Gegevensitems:
────────────────
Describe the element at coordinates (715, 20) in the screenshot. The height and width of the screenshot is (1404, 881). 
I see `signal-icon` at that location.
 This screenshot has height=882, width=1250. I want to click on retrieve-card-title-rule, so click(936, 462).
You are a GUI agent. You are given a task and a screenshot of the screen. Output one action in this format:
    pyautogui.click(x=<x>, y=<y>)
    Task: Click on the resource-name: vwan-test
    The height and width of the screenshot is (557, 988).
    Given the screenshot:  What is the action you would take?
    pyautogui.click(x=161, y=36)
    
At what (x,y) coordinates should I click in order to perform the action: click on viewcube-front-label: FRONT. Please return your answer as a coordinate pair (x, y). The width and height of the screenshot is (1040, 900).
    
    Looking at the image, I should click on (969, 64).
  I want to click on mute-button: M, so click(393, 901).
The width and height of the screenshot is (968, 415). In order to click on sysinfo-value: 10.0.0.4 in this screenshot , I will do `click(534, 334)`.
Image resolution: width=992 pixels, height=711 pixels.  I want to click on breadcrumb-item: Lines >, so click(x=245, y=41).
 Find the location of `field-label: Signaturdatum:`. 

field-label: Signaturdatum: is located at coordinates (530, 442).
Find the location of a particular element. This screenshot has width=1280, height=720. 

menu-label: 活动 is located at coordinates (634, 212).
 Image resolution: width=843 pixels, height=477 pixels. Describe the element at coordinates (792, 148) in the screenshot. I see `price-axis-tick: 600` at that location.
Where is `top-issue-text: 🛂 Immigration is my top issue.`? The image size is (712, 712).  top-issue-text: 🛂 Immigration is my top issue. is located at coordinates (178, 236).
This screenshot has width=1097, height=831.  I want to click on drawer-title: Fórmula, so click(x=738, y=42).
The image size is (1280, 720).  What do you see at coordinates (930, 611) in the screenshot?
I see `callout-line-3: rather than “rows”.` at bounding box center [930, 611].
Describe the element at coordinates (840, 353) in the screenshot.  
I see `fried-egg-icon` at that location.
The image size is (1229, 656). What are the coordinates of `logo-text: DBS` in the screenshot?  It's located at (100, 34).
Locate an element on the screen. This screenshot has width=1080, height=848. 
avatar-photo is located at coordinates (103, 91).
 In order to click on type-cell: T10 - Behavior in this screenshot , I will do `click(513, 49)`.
────────────────
- **UW OPDRACHT**
Tel het aantal regels in het bovenstaande materiaal waarin de tekenreeks "Signaturdatum" voorkomt. Vermeld uitsluitend het getal.

- **SCHRIFTELIJK ANTWOORD**
2